理路雑然 /-52-
2016年02月06日(土)
特集記事
理路雑然
東京五輪の大会エンブレムが、ベルギーの劇場ロゴと酷似しているとして盗作疑惑が持ち上がり結局廃案、再度の応募となった。視覚デザインを学び仕事をしていたので複雑な思いだ
デザインという言葉は様々に使われる。堅く言うと、「目的を達成するために分析・思考・概念を組み立て」「それを物・形・色など媒体に応じて機能的・効果的に表現する作業」となる
いわゆる純粋芸術と言われる分野とは異なる。作曲家は思いを旋律に変え表現する。モーツアルトなどは甘い恋の言葉を囁くより、メロディで口説く方がうまくいったのではと思う。

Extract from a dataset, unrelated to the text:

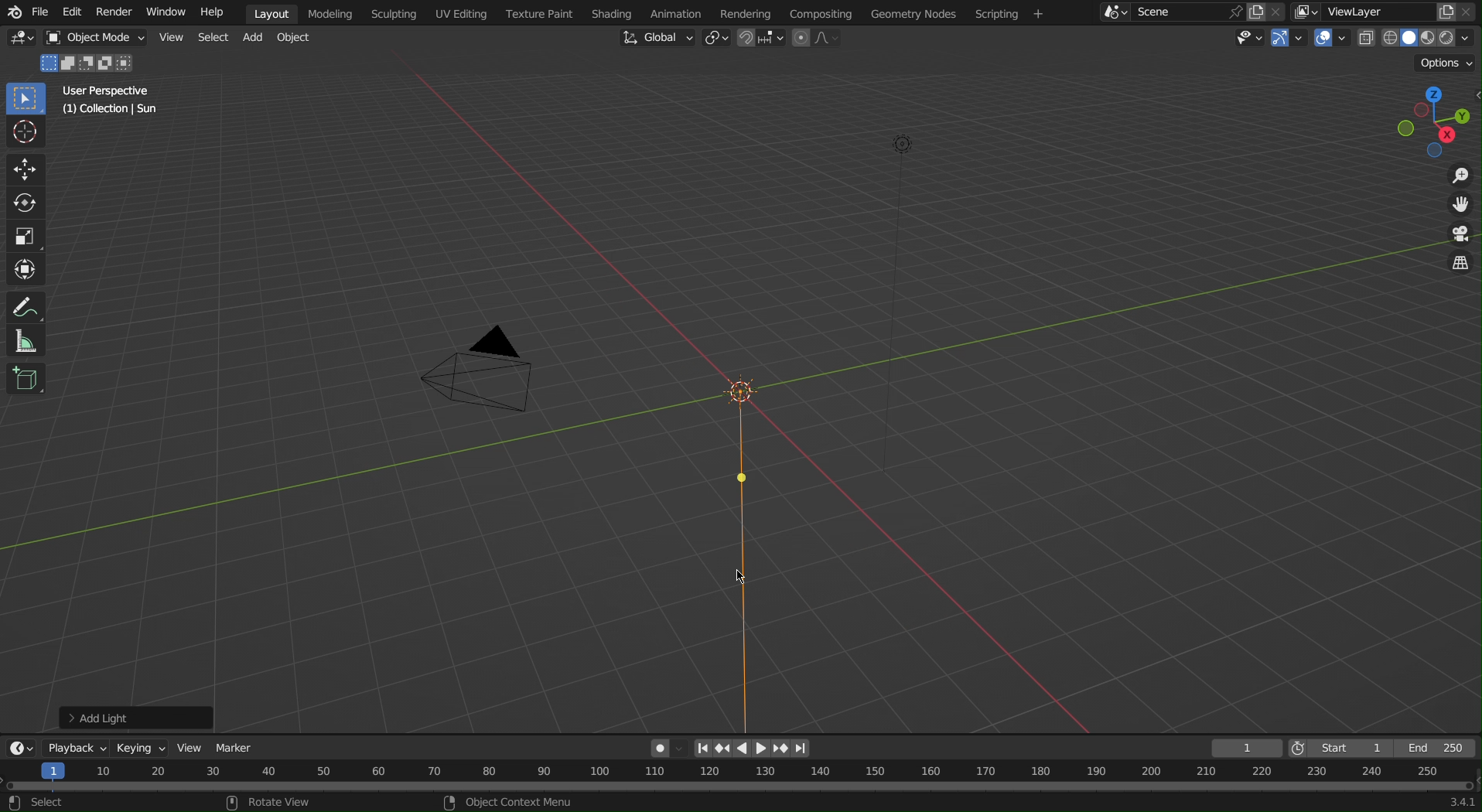  I want to click on Marker, so click(237, 747).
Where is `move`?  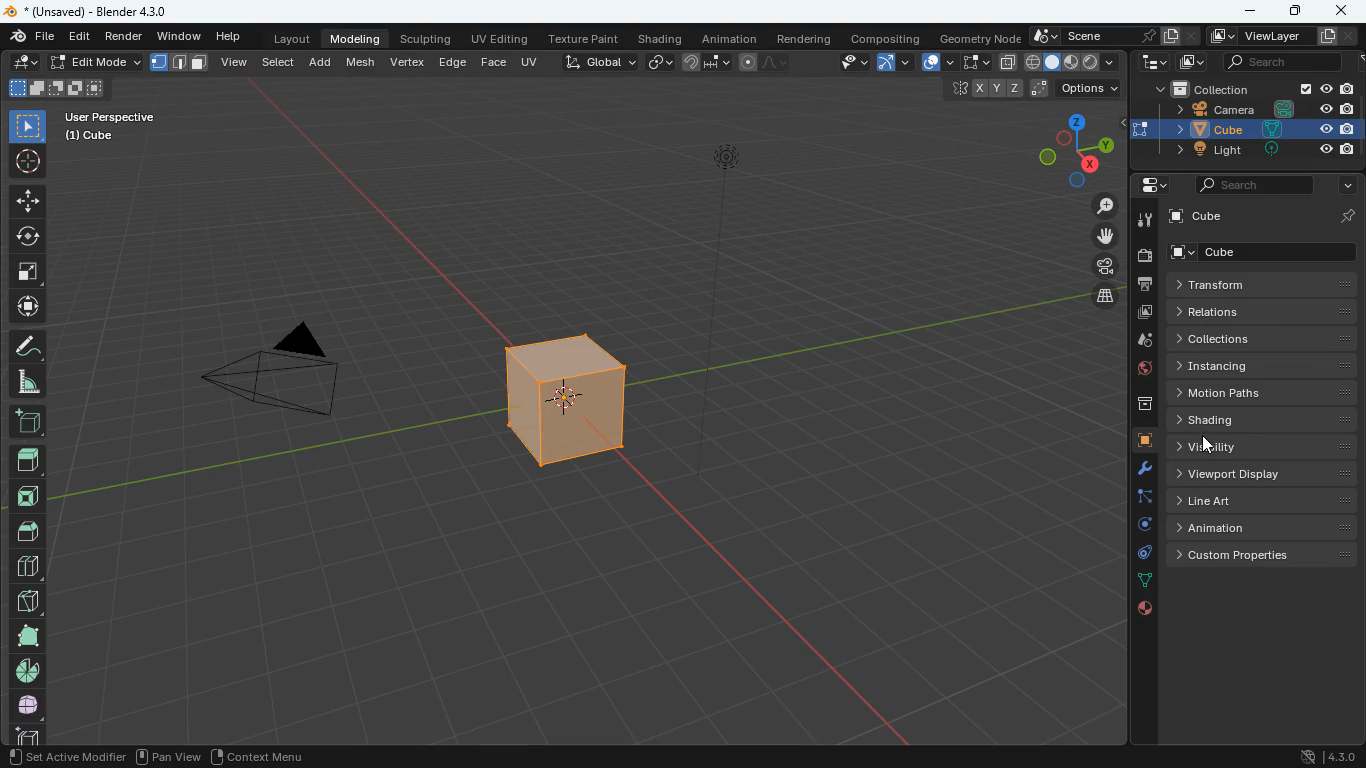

画家や彫刻家も同様に創造力の分野
とは言えメロディや表現方法は全くゼロの状態から創作出来る余地は少ない。作る時はそう思っても、おいそれと人類がこれまで使ったことのない表現方法と異なることはない。だからこそ独自性や創造性を求める芸術家は悩む
デザインの分野は、通常目的は明らかになっているので、機能と効果とテクニックに重点が置かれる。組み合わせやバランスなどプロでさえついつい本質から離れた「見た目」に心が動かされる。正直に言うと完全な創造性の余地はほぼない
だから先のデザイナーには大いに同情する。劇場ロゴとの共通性は単に文字の形を利用したことだけ。普通よくあるアイデアだ。形や色、組み合わせとバランスで機能と新鮮さを追求した。認識不足のマスコミはあれこれやり玉に挙げるが、もともとデザインとはそういうものだ。それでも作る方は大変なのだ。